##### Text section #####

Between arrest and sentencing, a period of approximately five years, Preacely underwent exceptional rehabilitation. First, Preacely worked to overcome his drug addiction. The PSR reflected that Preacely had abused marijuana for years, but had not used drugs since his arrest and wanted to be placed in a substance abuse program while in prison. After being released on bail, Preacely was required to report to the Pretrial Services Agency once a week and to submit to random drug testing. It is undisputed that, in the nearly three years between his June 2006 release and May 2009 sentencing, Preacely never failed a drug test and was “completely compliant” with all of the terms of his release.

Preacely rendered significant assistance to the government. He was released “with the consent of the government … so that he could purchase narcotics from specific targets and otherwise assist in investigations of drug dealers and others.” The government confirmed, by letter to the district court, that Preacely had “actively contributed to several successful criminal investigations.” The government’s section 5K1.1 motion also stated that Preacely began cooperating “very shortly after his arrest,” and provided “truthful and consistent information.” This information, according to the government, assisted in the arrest and/or conviction of persons suspected of drug dealing, firearms trafficking, credit card fraud, and multiple robberies, assisted in solving two murder cases, and assisted in the apprehension of a fugitive.

#####

_Work to do_
A – According to the Preacely passage, how often did Preacely have to report to the Pretrial Services Agency after his release on bail?
B – Carry on the Preacely passage from its last sentence.

##### Supplied data #####

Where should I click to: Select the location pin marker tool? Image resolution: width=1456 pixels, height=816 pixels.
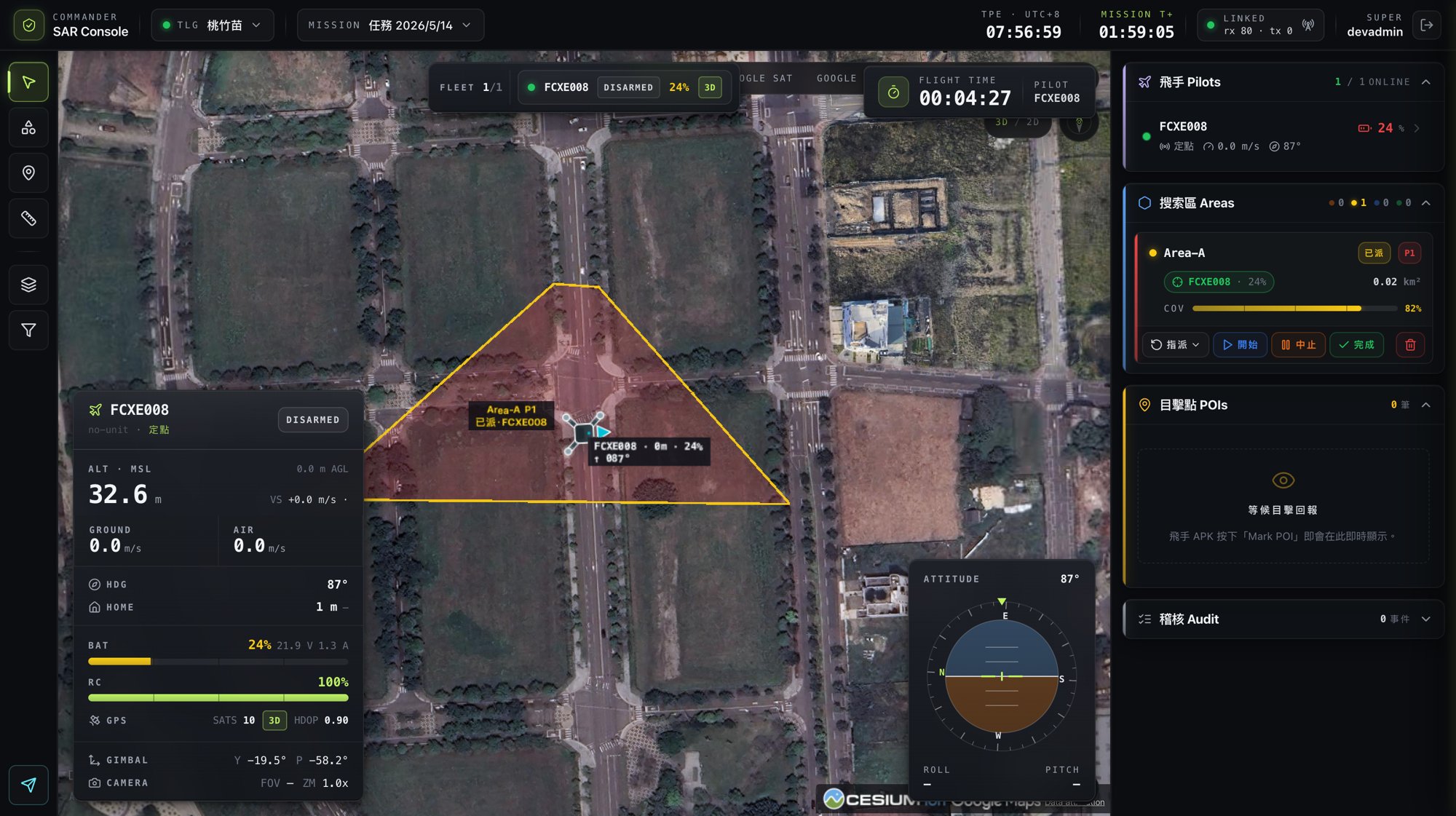tap(28, 173)
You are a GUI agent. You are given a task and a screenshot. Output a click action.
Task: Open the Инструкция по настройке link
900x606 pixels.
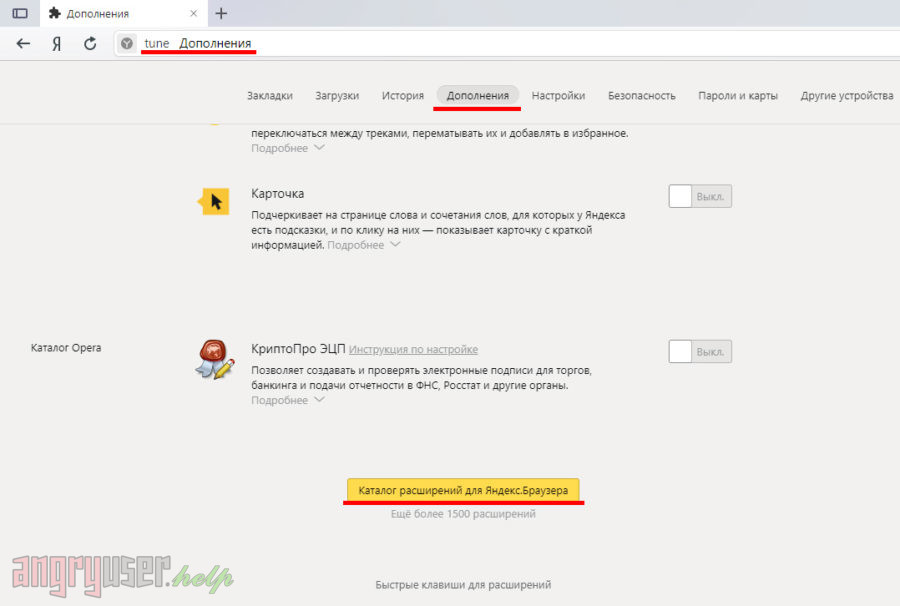pos(413,350)
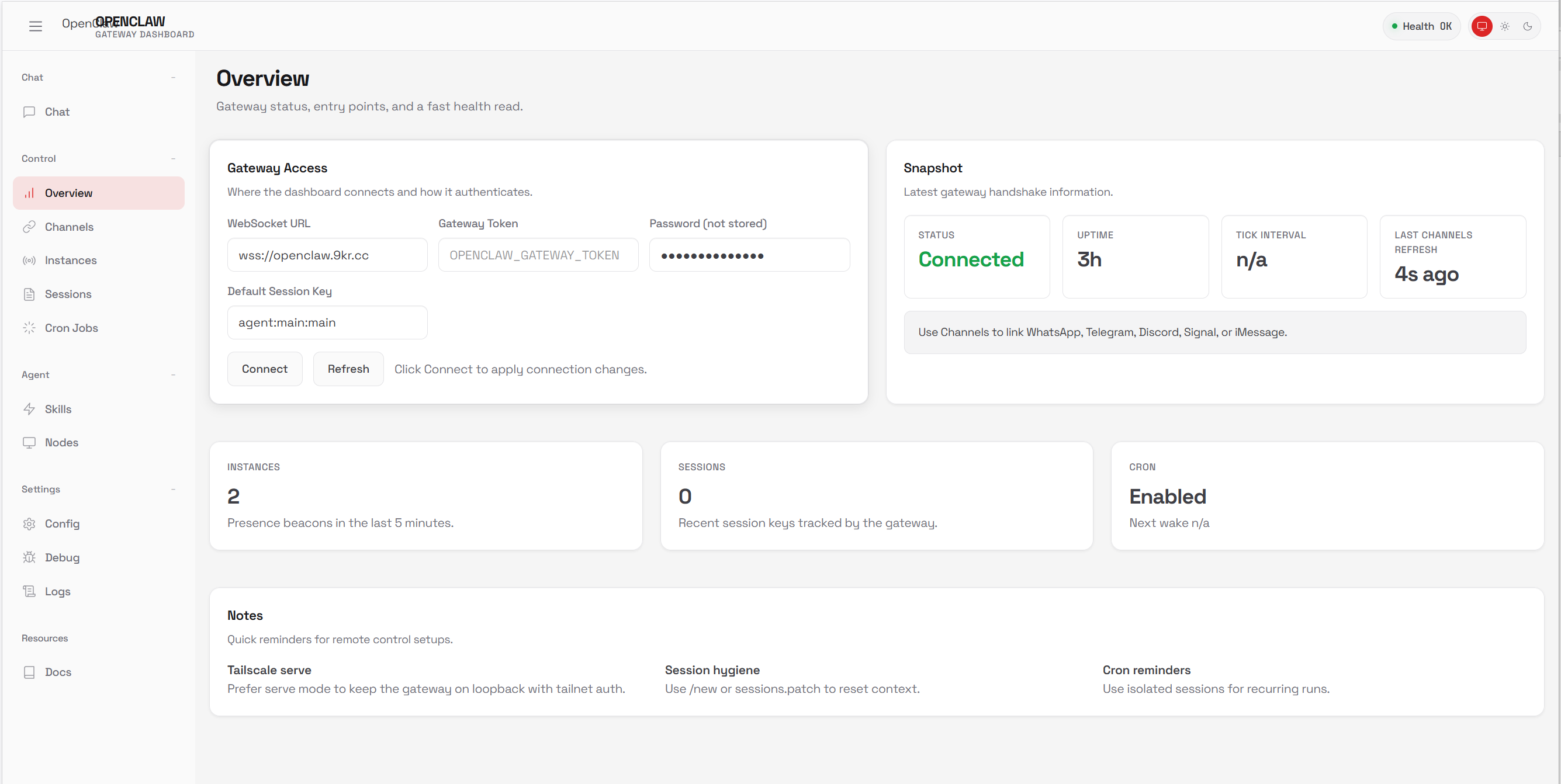Switch to light theme with the sun toggle
1561x784 pixels.
1505,26
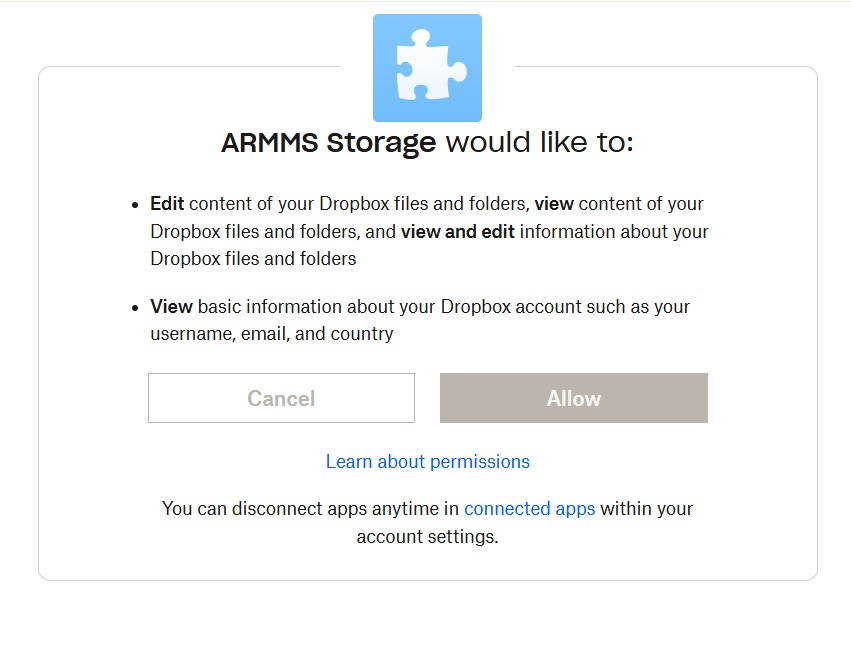Click the 'username, email, and country' text
Screen dimensions: 851x662
[x=271, y=334]
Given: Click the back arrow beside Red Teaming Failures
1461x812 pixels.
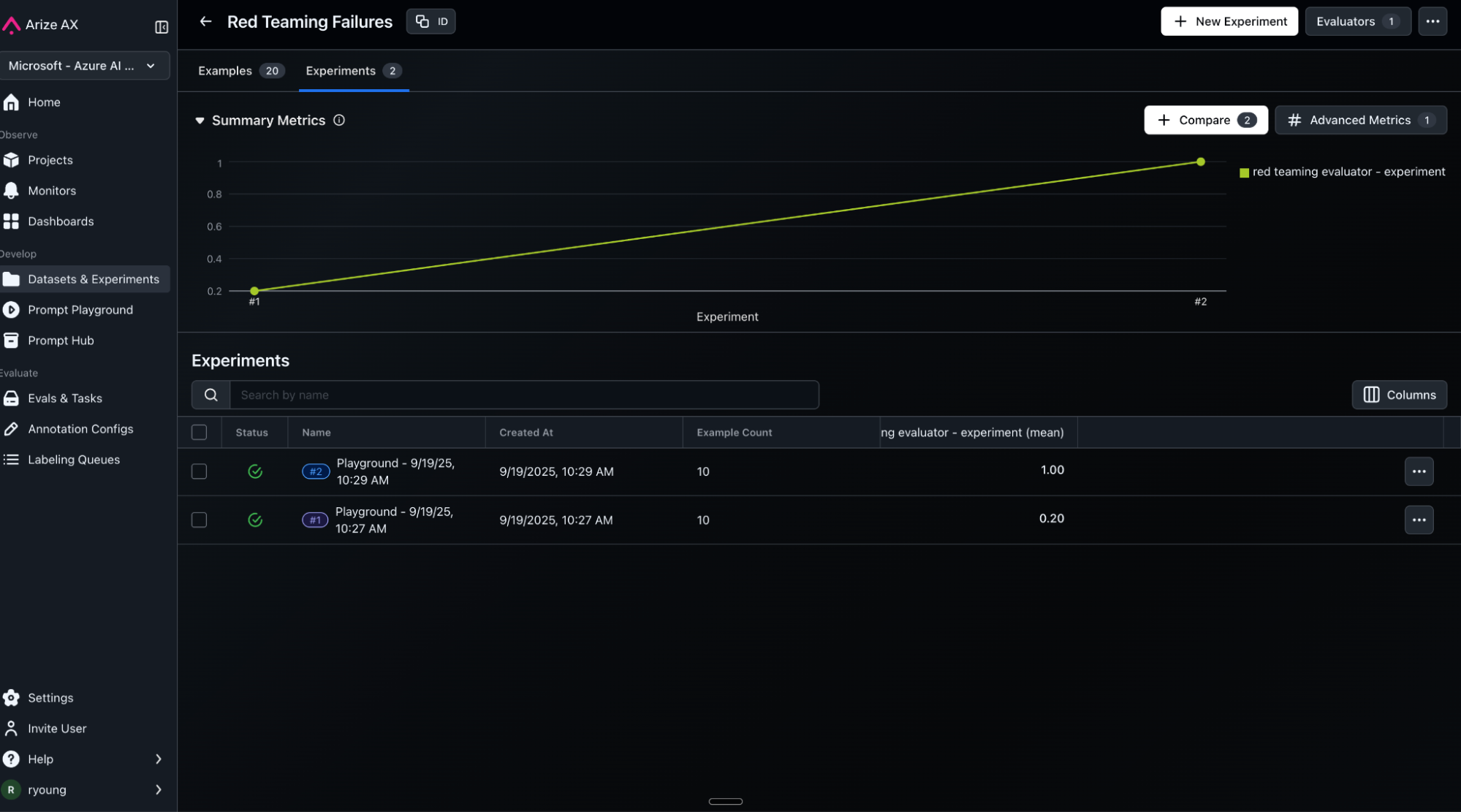Looking at the screenshot, I should [205, 21].
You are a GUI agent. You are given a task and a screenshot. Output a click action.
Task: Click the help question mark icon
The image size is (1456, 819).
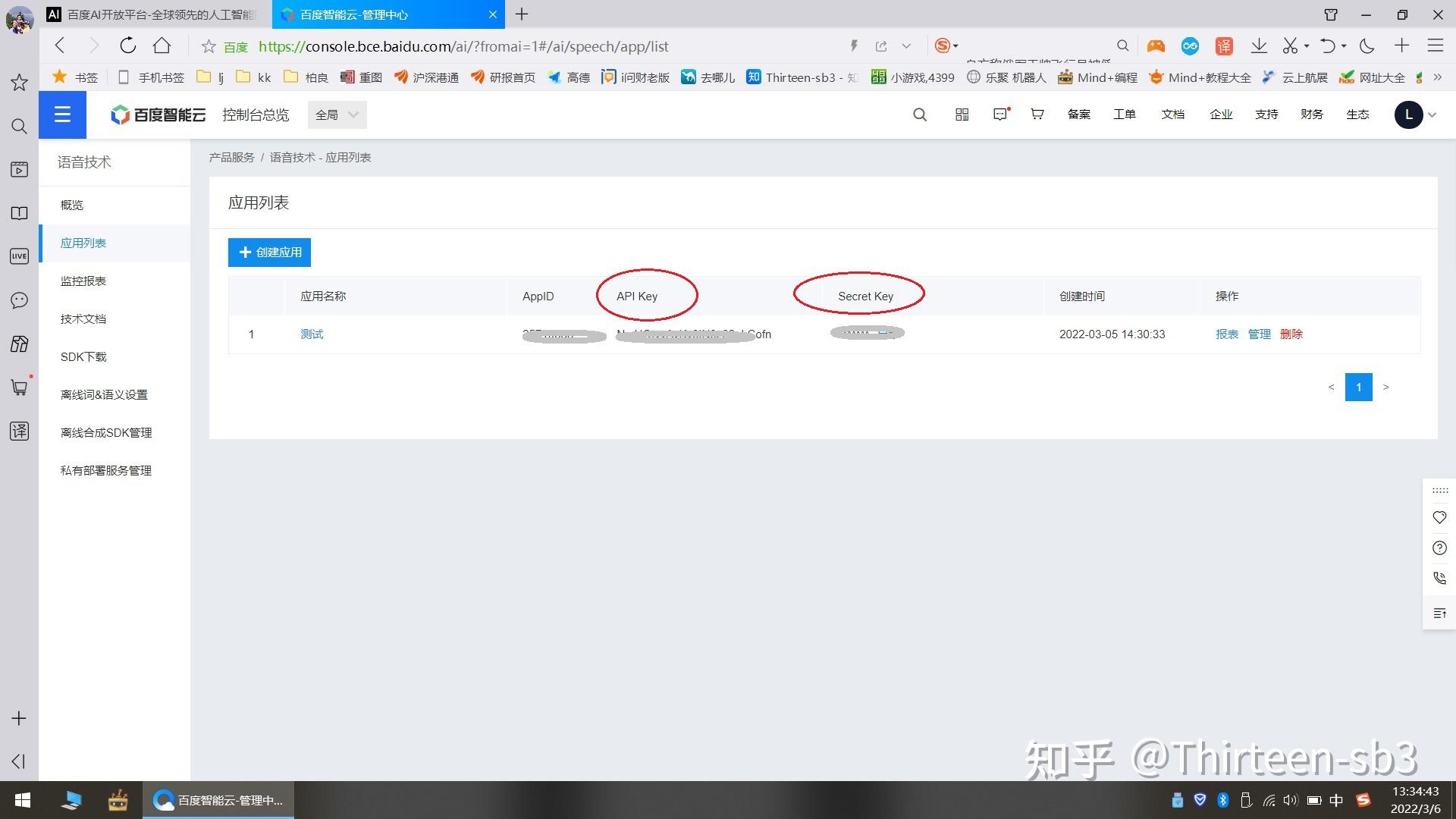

#####

_Answers_
A – Once a week.

B –
The district judge adopted the PSR’s recommendation to place Preacely in Criminal History Category VI and its calculation of an offense level of 31. Observing that the Guidelines recommended a sentence in the range of 188 to 235 months’ imprisonment, the district judge settled on a term of 94 months’ imprisonment, five years of post-release supervision, and a $100 special assessment. This term of imprisonment was exactly half of the low end of the range recommended by the Guidelines.

We review a sentence “under a deferential abuse of discretion standard.” United States v. Hernandez, 604 F.3d 48, 52 (2d Cir.2010). Appellate review of a sentence has two components: procedural review and substantive review. United States v. Cavera, 550 F.3d 180, 189 (2d Cir.2008).

We must first determine whether the district court complied with the procedural requirements of the Sentencing Reform Act. Id. at 189-90; 18 U.S.C. § 3551 et seq., 28 U.S.C. § 991 et seq. The district court should ordinarily “begin all sentencing proceedings by correctly calculating the applicable Guidelines range,” Gall, 552 U.S. at 49, 128 S.Ct. 586, and then consider the factors listed in 18 U.S.C. § 3553(a). A district court commits procedural error, among other things, by failing to calculate the Guidelines range or by making a mistake in its Guidelines calculation; by treating the Guidelines as mandatory; by failing to consider the section 3553(a) factors; or by resting its sentence on a clearly erroneous finding of fact. Cavera, 550 F.3d at 190. “Moreover, a district court errs if it fails adequately to explain its chosen sentence, and must include an explanation for any deviation from the Guidelines range.” Id. (internal citations and quotation marks omitted); see also Rita v. United States, 551 U.S. 338, 339, 127 S.Ct. 2456, 168 L.Ed.2d 203 (2007).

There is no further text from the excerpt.